The Breakfast Club

25 Aug

Due to my being broke lately, I’ve been forced to take buses to get to work and back home again.  I had stopped taking them not because I am a snob, but because I am still paranoid from the mugging I experienced a few months ago. If you could see the poor-lit, deserted streets I have to walk on my way home from the bus stop, you’d see why I take cabs.

Anyways, buses make me think about things I would otherwise not think about. Or at least I try not to think about. Sometimes I just listen to music and watch people. I imagine what their lives are like or what they’re thinking about. Other times, when the battery in my MP3 player dies, I spy on people a little. I listen to their conversations and from their words I try to determine what their personality is like. There’s a repetitive element in people’s words: criticism towards everything and everyone.

The other day I was in a class subbing for a co-worker, which  is kind of a dull task at first. But once students get used to you, it gets easier. Sometimes I really hit it off with the group and I end up having a blast with them and terribly missing teaching on daily basis. Last week, it was a complete different experience. I was so eager to have the regular teacher back in the classroom. I couldn’t wait to get out and I think the reason was that the class atmosphere was very uncomfortable. There were very distinct cliques among the students. Come to think of it, there was one big clique against one student. At first, I noticed the annoying student who kept asking questions and I have to say I thought he deserved to be ostracized by his classmates because of his attitude. But then I started thinking, why should he be rejected just because he acts in a different way? I’m no better than anyone else if I agree with this behavior. So what if he asks a million questions? He probably just wants to learn. If it makes him look like a nerd, that’s his freaking problem and no one should have anything to say about it. Is it a crime to act a little different from what you’re expected to? Does being different guarantee the instant rejection of everyone else?

I remember when I was 8 or 9 and I begged my mom to get us cable TV in the house. Back then, almost no one had cable in my neighborhood, since it was really expensive. I was able to convince my mom to do it by telling her that I would learn English if she did. That one did turn out to be right and who knew I would make living out of it?  I used to spend most of my free time then watching movies. There was one I remember watching many many times. It was called The Breakfast Club.
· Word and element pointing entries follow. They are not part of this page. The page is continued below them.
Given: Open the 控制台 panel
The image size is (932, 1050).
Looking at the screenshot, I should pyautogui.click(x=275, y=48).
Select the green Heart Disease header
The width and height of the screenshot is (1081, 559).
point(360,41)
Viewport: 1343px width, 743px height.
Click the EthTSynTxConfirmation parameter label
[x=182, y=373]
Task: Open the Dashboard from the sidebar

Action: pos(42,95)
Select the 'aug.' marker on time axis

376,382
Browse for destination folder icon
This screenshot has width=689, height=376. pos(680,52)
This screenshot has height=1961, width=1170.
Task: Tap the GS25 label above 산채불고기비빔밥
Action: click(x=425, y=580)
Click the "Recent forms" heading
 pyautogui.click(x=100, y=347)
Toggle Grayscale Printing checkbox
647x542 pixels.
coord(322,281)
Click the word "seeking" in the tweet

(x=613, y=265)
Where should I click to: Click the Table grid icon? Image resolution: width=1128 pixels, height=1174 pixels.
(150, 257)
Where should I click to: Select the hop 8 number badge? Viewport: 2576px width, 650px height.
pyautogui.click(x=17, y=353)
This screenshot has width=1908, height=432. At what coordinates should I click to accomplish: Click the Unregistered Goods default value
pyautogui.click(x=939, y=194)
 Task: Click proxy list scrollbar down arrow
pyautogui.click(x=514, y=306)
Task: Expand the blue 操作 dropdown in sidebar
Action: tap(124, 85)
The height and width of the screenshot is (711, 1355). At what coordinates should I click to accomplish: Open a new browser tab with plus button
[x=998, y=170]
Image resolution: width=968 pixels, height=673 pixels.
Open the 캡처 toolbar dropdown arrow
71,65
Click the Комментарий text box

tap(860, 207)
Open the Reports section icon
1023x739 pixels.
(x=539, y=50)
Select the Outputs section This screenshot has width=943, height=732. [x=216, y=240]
It was about a group of teenagers who were punished by their principal by spending a day together at theirt school. My command of English was rather scarce in those days, so I had no way of knowing what the actors were saying, I could only guess. However, I didn’t need to understand English to comprehend that all those students were all different from one another. There was the nerd, the queen, the jock, the rebel and the weirdo. All of them represented a very distinct stereotype. Sometimes humans act as if they were like those machines at supermarket used to label products. Always putting an adjective and a price to everything and everyone else. I wonder now and I will always wonder why we have that need to label everything. This world is so full of labelers and it is really sad to realize that this is inherent to our human nature and it is something that will never change.


2 Responses to “The Breakfast Club”

  1. Gabriel August 25, 2009 at 12:53 pm #

    Dear Mr. Vernon, we accept the fact that we had to sacrifice a whole Saturday in detention for whatever it was we did wrong, but we think you’re crazy to make us write an essay telling you who we think we are. You see us as you want to see us… In the simplest terms and the most convenient definitions. But what we found out is that each one of us is a brain…Brian Johnson
    …and an athlete
    …and a basket case
    …a princess
    …and a criminal

    Does that answer your question?… Sincerely yours, the Breakfast Club.

  2. Gabriel August 25, 2009 at 12:55 pm #

    Oh…and people assign labels to allow us to hold so much information in our brains. It’s like using metadata to tag your music and photos. it helps in the data retrieval process. Imagine if all your MP3’s were in a single folder. how long would it take to find the song you’re looking for? So we create sub-folders, groups, labels to make recall easier.
    It can be harmful, but without it…we wouldn’t know much of anything.